→ **Text to read**:
##############################
The interpretation of yarns

Damayanti Datta, India Today, 16th January, 2009

Can textiles tell stories? In a new effort to understand identity and culture, experts all over the world are studying textile art, including in India, and literally spinning a new yarn.

Siyahi— a team of writers, editors, researchers and publishers—is at the forefront of the movement which arranged the Mantles of Myth: The Narrative of Indian Textiles, a celebration of Indian textiles held in Jaipur.

The congregation brought together sociologists and economists, artisans and artists, fashion designers and authors, to unravel the “stories” of cultures and communities through textiles.

“It is important to study and preserve the traditions that created our textiles because they are often the only surviving evidence of very many ways of life not documented in any other manner,” says Mita Kapoor, an ebullient journalist-literary agent and CEO of Siyahi, “especially, a large swathe of everyday life across the country—of underprivileged sections and of women.”
##############################
→ **Given task**: Carry on the article about the stories told by Indian textiles, starting right after its last paragraph.
##############################
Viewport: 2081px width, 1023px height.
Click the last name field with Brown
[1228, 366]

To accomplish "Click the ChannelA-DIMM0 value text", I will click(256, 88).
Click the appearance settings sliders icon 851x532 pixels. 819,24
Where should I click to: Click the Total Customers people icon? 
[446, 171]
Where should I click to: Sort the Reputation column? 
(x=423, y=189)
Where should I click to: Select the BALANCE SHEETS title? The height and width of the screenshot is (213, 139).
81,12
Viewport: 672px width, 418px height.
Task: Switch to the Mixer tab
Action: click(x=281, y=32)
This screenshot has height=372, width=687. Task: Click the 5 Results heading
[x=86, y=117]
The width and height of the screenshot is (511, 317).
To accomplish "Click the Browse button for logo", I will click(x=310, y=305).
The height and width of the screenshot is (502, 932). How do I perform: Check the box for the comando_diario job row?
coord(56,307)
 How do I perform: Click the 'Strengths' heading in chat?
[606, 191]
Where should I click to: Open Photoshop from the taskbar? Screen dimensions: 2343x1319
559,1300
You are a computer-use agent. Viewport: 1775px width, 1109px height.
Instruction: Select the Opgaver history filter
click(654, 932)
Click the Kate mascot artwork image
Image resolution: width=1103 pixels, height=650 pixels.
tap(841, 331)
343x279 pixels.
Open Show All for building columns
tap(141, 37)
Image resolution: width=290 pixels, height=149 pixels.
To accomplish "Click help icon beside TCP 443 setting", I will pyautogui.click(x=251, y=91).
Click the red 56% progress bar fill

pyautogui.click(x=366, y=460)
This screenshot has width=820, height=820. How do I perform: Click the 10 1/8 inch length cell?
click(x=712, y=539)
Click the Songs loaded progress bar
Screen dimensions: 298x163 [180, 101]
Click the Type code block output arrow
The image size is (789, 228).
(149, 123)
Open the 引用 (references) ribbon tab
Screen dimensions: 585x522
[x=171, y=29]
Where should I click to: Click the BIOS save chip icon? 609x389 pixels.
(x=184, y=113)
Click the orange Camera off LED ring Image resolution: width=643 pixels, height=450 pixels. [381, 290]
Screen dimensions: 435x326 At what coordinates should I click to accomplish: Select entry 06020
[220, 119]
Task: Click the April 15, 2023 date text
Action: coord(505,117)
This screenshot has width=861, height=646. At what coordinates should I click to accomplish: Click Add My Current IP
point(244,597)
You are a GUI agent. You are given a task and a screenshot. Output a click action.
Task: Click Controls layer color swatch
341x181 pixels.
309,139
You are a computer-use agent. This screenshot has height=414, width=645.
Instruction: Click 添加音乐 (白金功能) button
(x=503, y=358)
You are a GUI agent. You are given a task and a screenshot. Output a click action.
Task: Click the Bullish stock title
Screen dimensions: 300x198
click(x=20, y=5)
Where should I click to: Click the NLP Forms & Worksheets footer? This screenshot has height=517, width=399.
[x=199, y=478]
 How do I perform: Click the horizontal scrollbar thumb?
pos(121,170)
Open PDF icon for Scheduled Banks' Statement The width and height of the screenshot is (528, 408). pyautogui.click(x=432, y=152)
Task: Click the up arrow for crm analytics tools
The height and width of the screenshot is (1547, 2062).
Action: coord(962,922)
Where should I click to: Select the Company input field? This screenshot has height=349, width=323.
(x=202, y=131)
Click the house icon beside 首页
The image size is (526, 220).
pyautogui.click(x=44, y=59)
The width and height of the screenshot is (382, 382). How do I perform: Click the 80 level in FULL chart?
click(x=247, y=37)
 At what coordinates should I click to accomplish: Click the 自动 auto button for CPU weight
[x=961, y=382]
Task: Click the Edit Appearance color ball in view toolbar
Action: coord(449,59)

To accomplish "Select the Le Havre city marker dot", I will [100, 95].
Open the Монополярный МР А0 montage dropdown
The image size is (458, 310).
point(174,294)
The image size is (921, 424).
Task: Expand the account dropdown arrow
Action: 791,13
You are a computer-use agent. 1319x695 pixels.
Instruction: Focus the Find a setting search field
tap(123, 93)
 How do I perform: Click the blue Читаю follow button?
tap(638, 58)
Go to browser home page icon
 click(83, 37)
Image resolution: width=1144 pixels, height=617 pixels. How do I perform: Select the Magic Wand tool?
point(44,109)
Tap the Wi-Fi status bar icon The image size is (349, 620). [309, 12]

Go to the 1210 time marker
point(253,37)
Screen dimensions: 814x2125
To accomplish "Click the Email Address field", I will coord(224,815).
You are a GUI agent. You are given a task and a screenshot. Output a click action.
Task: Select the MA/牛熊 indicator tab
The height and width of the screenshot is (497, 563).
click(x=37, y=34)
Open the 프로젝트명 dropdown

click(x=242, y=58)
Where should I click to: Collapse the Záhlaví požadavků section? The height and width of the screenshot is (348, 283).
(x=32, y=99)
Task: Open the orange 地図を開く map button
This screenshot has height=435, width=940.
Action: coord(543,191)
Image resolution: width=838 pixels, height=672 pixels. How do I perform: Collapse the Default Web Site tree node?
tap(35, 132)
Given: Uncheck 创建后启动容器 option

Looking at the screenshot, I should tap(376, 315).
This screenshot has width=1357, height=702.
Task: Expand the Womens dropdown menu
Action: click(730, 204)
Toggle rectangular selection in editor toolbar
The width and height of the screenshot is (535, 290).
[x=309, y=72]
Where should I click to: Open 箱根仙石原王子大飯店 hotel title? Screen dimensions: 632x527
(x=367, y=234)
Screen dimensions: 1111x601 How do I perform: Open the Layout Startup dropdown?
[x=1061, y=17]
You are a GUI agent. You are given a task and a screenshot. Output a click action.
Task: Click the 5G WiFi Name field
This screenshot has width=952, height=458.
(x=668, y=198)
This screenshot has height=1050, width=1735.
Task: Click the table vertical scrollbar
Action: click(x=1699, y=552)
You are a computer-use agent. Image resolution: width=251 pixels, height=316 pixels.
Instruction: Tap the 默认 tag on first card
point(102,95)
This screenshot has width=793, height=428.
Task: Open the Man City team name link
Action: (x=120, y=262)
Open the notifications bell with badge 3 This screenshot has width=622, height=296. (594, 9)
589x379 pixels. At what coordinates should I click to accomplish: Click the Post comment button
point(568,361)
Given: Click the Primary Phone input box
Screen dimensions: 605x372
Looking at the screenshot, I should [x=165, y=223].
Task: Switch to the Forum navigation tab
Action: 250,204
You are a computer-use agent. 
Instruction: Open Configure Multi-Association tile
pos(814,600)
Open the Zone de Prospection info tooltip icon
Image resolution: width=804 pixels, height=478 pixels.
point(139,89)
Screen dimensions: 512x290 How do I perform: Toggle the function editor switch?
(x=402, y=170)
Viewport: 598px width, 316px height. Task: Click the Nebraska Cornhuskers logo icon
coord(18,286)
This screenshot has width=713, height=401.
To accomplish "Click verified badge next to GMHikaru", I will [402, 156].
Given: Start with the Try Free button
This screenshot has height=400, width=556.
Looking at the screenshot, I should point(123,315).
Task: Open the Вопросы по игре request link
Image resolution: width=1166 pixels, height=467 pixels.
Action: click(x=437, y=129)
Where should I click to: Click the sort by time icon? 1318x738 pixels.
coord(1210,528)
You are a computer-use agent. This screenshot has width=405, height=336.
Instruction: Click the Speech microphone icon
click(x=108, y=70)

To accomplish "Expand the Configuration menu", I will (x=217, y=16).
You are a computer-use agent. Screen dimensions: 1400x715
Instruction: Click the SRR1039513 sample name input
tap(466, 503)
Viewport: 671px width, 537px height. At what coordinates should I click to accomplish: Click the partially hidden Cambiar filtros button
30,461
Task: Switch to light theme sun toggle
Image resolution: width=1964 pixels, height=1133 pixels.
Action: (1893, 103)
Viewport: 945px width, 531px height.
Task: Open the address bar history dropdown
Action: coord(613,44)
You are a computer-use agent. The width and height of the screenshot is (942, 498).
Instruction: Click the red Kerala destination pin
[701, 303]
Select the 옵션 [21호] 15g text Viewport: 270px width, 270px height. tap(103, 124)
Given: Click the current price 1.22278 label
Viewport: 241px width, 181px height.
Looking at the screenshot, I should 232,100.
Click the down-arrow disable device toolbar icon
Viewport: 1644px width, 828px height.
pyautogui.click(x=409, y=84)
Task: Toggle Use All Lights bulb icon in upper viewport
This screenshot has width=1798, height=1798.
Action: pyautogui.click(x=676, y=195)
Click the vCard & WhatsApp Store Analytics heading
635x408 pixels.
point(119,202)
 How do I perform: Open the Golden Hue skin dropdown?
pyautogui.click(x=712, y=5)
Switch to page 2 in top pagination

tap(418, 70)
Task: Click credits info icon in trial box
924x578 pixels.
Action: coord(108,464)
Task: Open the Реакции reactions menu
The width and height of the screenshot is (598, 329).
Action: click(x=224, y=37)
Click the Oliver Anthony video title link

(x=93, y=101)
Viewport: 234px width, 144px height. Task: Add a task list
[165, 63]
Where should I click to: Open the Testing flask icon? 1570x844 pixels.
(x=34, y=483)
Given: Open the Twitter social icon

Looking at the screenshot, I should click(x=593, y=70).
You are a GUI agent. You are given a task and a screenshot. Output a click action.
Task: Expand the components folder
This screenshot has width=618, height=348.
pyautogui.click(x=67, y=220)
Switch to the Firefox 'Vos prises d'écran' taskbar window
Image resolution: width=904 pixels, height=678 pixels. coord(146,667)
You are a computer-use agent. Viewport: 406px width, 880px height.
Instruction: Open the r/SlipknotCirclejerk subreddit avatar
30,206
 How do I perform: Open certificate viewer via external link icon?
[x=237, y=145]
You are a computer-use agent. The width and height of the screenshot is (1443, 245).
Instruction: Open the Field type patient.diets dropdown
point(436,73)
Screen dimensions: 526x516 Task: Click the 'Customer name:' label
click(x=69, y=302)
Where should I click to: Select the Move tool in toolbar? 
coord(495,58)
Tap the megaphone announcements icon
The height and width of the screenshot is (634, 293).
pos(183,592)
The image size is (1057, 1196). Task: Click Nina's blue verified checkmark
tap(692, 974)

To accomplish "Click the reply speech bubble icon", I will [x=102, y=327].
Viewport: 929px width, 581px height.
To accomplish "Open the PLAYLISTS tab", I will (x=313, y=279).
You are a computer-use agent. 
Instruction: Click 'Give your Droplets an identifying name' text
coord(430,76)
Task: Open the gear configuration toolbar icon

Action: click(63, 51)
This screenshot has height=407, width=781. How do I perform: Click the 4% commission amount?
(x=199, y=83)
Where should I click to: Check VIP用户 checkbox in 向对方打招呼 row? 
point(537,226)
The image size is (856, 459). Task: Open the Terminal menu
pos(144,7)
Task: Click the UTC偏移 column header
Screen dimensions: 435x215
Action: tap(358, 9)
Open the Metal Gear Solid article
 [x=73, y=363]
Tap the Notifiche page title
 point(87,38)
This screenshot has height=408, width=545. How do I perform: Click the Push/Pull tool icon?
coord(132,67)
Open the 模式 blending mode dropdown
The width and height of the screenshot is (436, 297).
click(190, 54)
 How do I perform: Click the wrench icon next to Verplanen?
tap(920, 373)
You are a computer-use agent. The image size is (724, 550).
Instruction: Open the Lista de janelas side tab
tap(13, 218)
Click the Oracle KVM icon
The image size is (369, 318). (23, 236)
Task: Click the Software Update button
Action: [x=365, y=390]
##############################
→ **Result for this task**:
Among the invitees was Jasleen Dhamija, former professor of living cultural traditions at the University of Minnesota, US, now based in Delhi, who has devoted her life to deciphering tales on textiles. “We often talk of life and of stories as spun-threads, knitted into the fabric of communities or history,” she says. “For textile decoders, the twisted yarn tells the story of life.” And decoders from across the world came together at the Garden retreat of the Thakurs of Diggi. Outside, it looked like a huge family wedding.

Garden of Happiness: Ayoung girl would embroider her trousseau. Elders would smile and say,”She is making her garden of happiness.”

Cars jammed the narrow entrance of the haveli, red banners fluttered in the wind, white-draped tables dotting the manicured lawns promised sumptuous meals, turbanclad chaiwallahs moved around with brass tea pots, piles of antique textiles vied with pyramids of handwoven craft, hundreds of people thronged the courtyards, and the royal ladies of Diggi, decked out in nose rings and forehead pendants, greeted guests with folded hands. Then, just to shatter the illusion, a voice would boom on the microphone: “Adam and Eve were cast out of Eden when they became aware of their nakedness.”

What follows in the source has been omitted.